Air France-KLM Group’s Dutch unit asked employees to suggest ways of shaving €700 million from costs over five years to cover the expense of wide-body jet upgrades and other service enhancements.
Pieter Elbers, KLM’s new chief executive officer, briefed 500 workers including managers, cabin crew and ground staff on the need to fund €550 million of spending on new seats for 15 Boeing Co. 777-200 planes, an expanded Amsterdam business lounge and issuing flight attendants with Apple Inc. iPhones.
“The idea was to underline a sense of urgency,” said KLM spokesman Joost Ruempol, who attended the meeting at a hotel near the airline’s Amsterdam Schiphol airport hub. “We’re looking to make the company more efficient and asking all employees to think with us on what we can do.”

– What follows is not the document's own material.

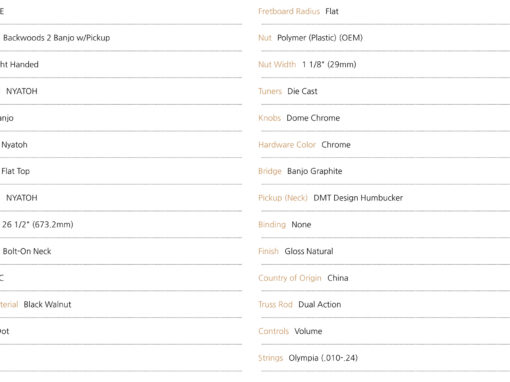Click the Strings Olympia value
Image resolution: width=510 pixels, height=382 pixels.
pyautogui.click(x=323, y=358)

While KLM is seeking savings, the Dutch unit is already leaner than Air France, posting a profit last year even as shortfalls at its Paris-base sister airline pushed the group to an overall loss. Talks with five pilot, cabin crew and ground staff unions will take place 18 and 19 Dec., with no decisions yet made on whether to seek job cuts, Ruempol said.

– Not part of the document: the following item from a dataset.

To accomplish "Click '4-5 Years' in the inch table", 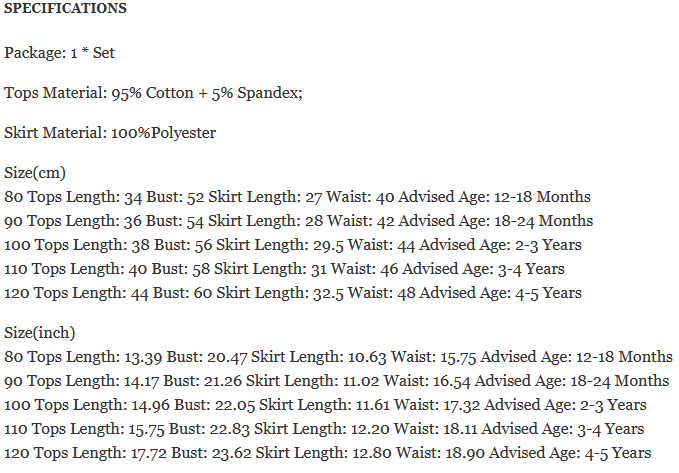I will (618, 453).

Elbers, a 20-year KLM veteran, became CEO last month, replacing Camiel Eurlings, who left with immediate effect even though his contract wasn’t due to expire until next April.
While Air France has been weighed down by unprofitable domestic and regional routes, KLM is focused on international transfer traffic. Schiphol was Europe’s fourth-busiest airport last year even though the Amsterdam urban area’s population ranks only 19th in western Europe, according to European Union data. The hub pulls in traffic from across northern Europe, where economies are stronger.